Purbaya Buka Suara soal Penyebab THR ASN Belum Cair 100

Purbaya Buka Suara soal Penyebab THR ASN Belum Cair 100

Terkini | inews | Jum'at, 27 Maret 2026 - 13:35
share

JAKARTA, iNews.id  – Menteri Keuangan Purbaya Yudhi Sadewa buka suara terkait adanya laporan Ombudsman mengenai penyaluran Tunjangan Hari Raya (THR) bagi ASN yang belum mencapai 100 persen. Menurutnya, seluruh alokasi dana telah disiapkan dan siap dicairkan segera setelah pengajuan diterima.

Purbaya menjelaskan mekanisme pencairan THR sangat bergantung pada keaktifan masing-masing Kementerian dan Lembaga (K/L) dalam mengajukan Surat Perintah Membayar (SPM) kepada Kementerian Keuangan.

"Di Kementerian Lembaga yang mengajukan. Kalau kita kan bayar, masuk, bayar, masuk, bayar," ujar Purbaya di kantornya, Jumat (27/3/2026).

Terkait penyebab belum tuntasnya penyaluran di beberapa titik, ia menduga adanya kendala administratif atau persyaratan yang belum terpenuhi di tingkat instansi pengaju. Ia menekankan Kemenkeu harus tetap mengedepankan prinsip kehati-hatian dalam setiap proses pencairan anggaran negara.

Eks Ketua DK LPS ini menyebutkan bahwa setiap keterlambatan biasanya bersifat kasuistik dan tidak mencerminkan ketersediaan dana di kas negara secara keseluruhan.

"Bisa nanya yang ngajuinnya. Belum-belum clear kali ya persyaratannya apa. Saya nggak tahu ininya. Pasti kan case by case. Tapi itu kan uangnya sudah disediakan. Kan tinggal diajukan aja," sambungnya.

Purbaya kembali mengingatkan bahwa kelancaran penyaluran THR sangat ditentukan oleh ketepatan data dan tata cara pengajuan dari satuan kerja di masing-masing instansi. Kemenkeu akan langsung memproses pembayaran begitu dokumen pendukung dinyatakan lengkap dan valid.

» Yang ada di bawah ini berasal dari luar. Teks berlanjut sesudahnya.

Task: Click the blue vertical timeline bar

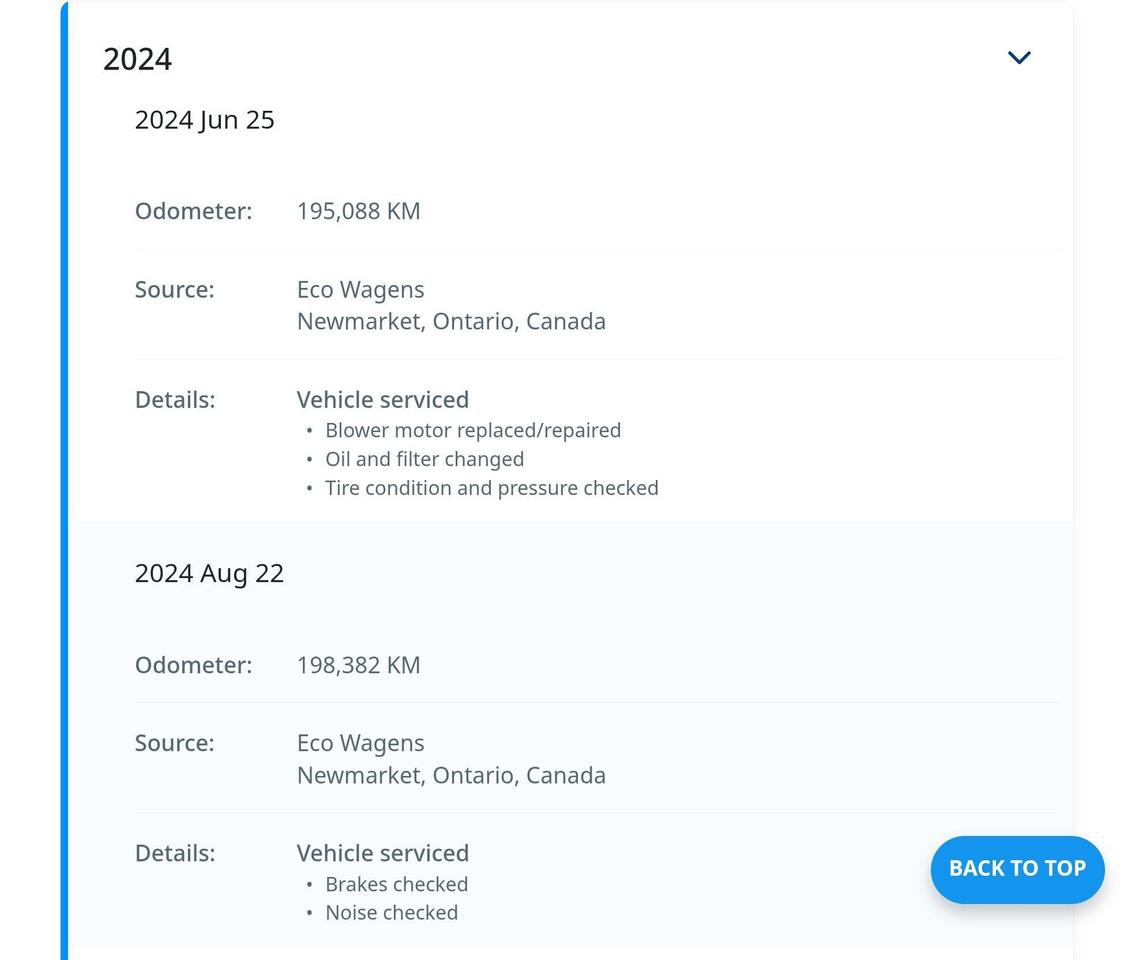Action: pos(65,480)
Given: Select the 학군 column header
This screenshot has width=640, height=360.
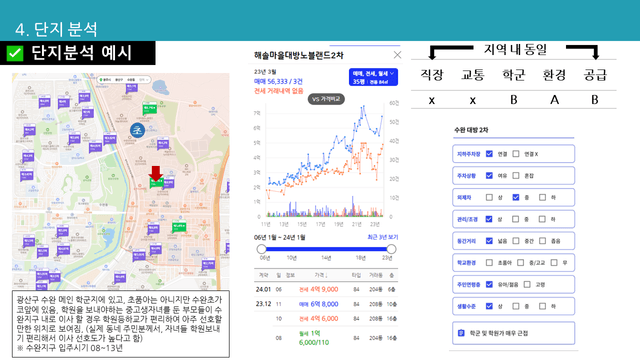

"Mereka ngajukan, kita bayar. Kalau mereka ngajukan atau caranya jauh dari cukup, kan mesti hati-hati. Saya enggak tahu case ini apa. Itu pasti case by case. Tapi yang jelas uang di tempat kita sudah disiapkan," pungkas Purbaya.

Sebelumnya, Ombudsman Republik Indonesia dikabarkan telah menerima sejumlah laporan terkait belum diterimanya hak THR oleh sebagian ASN dan pensiunan di beberapa daerah dan instansi pusat.